Ist Sermin S. "Verletzte"?
Der Begriff des Opfers ist der StPO jedoch fremd. Das Gesetz spricht vielmehr von demjenigen, der durch die Tat verletzt wurde. Nur der Verletzte sowie bei Tötungsdelikten die nahen Angehörigen des Getöteten dürfen sich dem Verfahren als Nebenkläger anschließen. Nach der Rechtsprechung ist Verletzter derjenige, der durch die schädigende Handlung unmittelbar in seinen Rechten, Rechtsgütern oder rechtlich anerkannten Interessen beeinträchtigt ist.

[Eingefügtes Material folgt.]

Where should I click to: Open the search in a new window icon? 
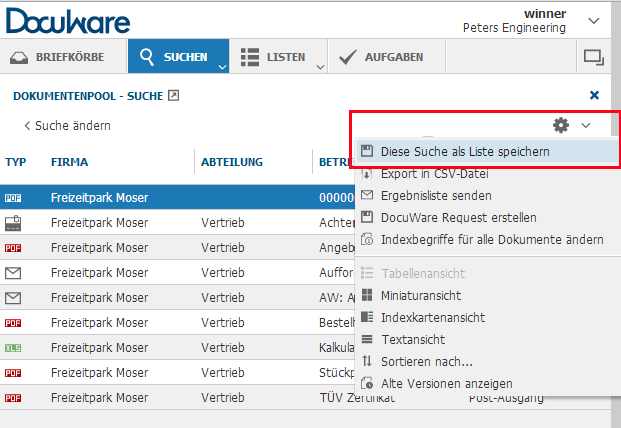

Der Begriff ist jedoch sehr unscharf, wie das aktuelle Beispiel erneut zeigt. Ungeklärt ist insbesondere, wie man unmittelbare von mittelbaren Verletzungen abgrenzen kann und welche Anforderungen an die Kausalität zwischen angeklagter Tat und Beeinträchtigung zu stellen sind.
Die psychischen Beeinträchtigungen, die Sermin S. geltend macht, spielen in der juristischen Auseinandersetzung nur eine untergeordnete Rolle. Sie können nur unter besonderen Voraussetzungen als Körperverletzung anerkannt werden. Zudem ist es schwierig, zu beweisen, dass die Angstattacken auf den Bombenanschlag zurückzuführen sind.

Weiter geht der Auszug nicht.